New System Knows How Hard You’re Thinking Based on Thermal Imaging
Credit to Author: Michael Byrne| Date: Wed, 20 Sep 2017 17:00:00 +0000
Imagine that you, a science journalist, have sat down to write a blog post about some cool new technology that’s also pretty complicated and esoteric. Let’s say that it’s a new and rather invasive advance in biometric sensing. You’re at that point familiar to most science journalists in which a just-downloaded study or journal article is taunting you with 20-odd pages of methodology, math, and jargon. You start to feel a little hot in the forehead, a feeling that only intensifies as you wade deeper and deeper into the technical morass.
What if your laptop or phone knew that you were struggling? In response, it adjusts your music, puts your browser into a focus mode, and, should the thought-sprint persist for too long or become too extreme, suggests taking a five minute break.
I don’t really know if any of that would be helpful to me personally, but the authors of a new study published in the Proceedings of the ACM on Interactive, Mobile, Wearable and Ubiquitous Technologies imagine real utility in a system capable of detecting how hard you’re thinking, aka cognitive load. And that’s just what they’ve built: a cognition-aware system capable of detecting a user’s internal state based on thermal imaging. Basically, imagine a phone that not only scans your face but looks at what’s behind your face as well in the form of a heatmap.
“[Cognition-aware] systems offer opportunities to tailor educational activities in online learning environments, to dynamically optimize workflows for knowledge, to improve performance for assembly line workers, and to focus users’ attention in critical systems,” the study explains. “A crucial step in building cognition-aware systems is capturing different aspects of users’ mental states, such as their cognitive load, loci of attention, and affect. Despite over 50 years of work in the area, how to sense cognitive load in a robust, accurate, timely, and unobtrusive way is still an open challenge.”
The study notes that there are existing methods of assessing user cognition, but these tend to be invasive and unwieldy when it comes to casual day to day use. Most people aren’t willing to walk around with fMRI or EEG sensors on their head. Registering heat, however, basically just takes a camera and a quick facial recognition algorithm. The latter is required because the sensor needs to be able to detect locations of the user’s nose and forehead, two spots where thermal variation is particularly pronounced.

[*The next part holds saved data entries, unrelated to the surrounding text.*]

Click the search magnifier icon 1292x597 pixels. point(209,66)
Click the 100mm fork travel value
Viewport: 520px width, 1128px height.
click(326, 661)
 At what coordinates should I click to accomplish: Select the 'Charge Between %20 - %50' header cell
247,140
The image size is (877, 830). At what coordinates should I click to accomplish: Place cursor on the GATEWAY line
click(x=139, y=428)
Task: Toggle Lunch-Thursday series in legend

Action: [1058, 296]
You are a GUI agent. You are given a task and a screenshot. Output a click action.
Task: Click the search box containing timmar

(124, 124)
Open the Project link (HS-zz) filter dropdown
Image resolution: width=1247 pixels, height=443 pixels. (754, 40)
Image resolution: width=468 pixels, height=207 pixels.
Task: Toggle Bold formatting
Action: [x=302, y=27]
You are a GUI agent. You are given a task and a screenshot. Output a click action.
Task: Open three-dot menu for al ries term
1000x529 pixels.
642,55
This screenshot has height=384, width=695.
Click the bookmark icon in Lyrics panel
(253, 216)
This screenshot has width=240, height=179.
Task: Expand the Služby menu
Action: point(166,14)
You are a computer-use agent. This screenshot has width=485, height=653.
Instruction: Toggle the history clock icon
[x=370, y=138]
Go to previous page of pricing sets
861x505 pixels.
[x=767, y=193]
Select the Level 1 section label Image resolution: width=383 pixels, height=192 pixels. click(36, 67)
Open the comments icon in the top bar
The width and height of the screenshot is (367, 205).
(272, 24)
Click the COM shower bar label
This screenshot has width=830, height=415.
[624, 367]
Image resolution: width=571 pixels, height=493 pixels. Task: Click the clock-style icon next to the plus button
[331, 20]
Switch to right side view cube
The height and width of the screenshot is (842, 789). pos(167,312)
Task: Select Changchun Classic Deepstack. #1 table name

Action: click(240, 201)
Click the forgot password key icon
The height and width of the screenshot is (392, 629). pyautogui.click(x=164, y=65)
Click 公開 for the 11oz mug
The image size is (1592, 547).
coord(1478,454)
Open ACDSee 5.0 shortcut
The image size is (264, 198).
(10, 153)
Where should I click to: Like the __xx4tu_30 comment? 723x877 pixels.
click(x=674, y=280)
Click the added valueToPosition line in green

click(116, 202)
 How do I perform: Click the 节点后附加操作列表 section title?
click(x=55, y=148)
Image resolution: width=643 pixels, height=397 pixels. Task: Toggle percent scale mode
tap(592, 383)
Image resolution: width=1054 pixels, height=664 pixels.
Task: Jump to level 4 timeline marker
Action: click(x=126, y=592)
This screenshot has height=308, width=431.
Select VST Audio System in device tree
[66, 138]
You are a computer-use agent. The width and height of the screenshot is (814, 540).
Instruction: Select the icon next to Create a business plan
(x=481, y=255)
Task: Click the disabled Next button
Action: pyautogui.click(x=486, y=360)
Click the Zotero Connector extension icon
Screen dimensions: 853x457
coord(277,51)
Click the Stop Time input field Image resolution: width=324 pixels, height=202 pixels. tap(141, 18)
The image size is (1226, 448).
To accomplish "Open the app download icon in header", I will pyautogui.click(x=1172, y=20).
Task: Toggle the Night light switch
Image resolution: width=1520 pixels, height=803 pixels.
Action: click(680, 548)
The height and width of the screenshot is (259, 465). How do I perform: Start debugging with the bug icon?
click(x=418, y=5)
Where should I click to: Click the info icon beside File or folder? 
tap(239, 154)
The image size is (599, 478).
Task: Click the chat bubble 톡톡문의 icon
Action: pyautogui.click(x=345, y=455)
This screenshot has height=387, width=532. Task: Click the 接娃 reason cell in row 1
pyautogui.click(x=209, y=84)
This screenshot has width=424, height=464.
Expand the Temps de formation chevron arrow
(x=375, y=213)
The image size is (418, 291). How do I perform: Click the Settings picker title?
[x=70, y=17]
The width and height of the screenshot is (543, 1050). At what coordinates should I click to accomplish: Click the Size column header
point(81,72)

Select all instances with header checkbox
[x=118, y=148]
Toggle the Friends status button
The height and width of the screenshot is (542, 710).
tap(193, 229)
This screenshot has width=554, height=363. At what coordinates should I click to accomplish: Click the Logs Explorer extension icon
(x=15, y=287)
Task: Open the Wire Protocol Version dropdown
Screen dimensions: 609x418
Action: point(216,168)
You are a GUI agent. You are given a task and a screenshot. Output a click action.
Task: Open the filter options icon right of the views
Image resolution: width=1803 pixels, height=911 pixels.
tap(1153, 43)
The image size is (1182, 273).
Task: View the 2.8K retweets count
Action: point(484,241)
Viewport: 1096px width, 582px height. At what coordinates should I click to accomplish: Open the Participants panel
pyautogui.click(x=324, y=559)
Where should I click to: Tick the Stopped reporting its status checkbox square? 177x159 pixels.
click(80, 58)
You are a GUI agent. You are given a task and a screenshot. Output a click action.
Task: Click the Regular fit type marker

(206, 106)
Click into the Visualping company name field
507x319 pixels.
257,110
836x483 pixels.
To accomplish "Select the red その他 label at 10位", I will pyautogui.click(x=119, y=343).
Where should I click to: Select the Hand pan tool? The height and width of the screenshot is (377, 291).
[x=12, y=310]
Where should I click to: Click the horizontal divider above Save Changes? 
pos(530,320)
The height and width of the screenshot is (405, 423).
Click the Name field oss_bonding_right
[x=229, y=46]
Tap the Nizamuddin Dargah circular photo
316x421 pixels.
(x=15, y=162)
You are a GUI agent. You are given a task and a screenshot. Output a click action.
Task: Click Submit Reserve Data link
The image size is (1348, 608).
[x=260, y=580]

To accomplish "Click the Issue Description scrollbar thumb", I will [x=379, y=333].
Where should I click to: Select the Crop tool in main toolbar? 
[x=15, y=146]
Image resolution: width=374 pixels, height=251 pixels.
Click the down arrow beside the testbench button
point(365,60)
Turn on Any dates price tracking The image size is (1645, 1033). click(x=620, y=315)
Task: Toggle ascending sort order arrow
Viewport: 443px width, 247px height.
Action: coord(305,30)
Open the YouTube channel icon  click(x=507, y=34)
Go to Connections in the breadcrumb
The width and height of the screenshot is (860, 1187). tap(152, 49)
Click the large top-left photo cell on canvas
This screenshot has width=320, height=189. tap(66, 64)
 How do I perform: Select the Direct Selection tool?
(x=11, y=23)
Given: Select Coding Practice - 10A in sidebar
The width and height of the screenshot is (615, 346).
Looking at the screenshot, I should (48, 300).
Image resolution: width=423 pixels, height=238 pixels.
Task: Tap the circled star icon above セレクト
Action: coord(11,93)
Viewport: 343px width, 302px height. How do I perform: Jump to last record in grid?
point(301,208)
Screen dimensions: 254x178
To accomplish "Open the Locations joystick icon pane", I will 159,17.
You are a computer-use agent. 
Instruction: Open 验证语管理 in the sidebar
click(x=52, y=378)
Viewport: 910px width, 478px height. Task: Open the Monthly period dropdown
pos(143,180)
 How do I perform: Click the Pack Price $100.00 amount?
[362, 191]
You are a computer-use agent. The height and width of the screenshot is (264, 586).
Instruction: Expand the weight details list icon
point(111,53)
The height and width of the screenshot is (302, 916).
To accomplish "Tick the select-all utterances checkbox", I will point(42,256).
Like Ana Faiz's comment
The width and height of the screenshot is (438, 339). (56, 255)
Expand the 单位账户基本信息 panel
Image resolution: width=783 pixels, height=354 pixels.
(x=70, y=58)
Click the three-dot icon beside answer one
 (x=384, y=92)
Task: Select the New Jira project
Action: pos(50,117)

The study authors tested their hypothesis by giving college students tasks of varying difficulty and measuring how hot their foreheads got. In one experiment these tasks included reading comic books vs. difficult literature. In another, participants were given a Stroop test, a classic psychology metric for evaluating cognitive function. The latter experiment revealed an average forehead temperature change of about a half-degree Celsius, which is significant. The prior experiment found slightly less temperature variation, but still enough to matter.
There are some obvious limitations here, including the fact that the experiments were conducted in a highly controlled environment with a constant ambient temperature. Participants also couldn’t touch their faces during the experiments, which is a bit unrealistic.
The idea behind this is a bit spooky. It’s a system that’s supposed to reveal how hard a mental task is, which makes it kind of like a passive IQ test. One imagines it being used in technical job interviews or even to measure job performance. Did I think too hard about this study? Maybe it’s time to find a science journalist with a cooler brain.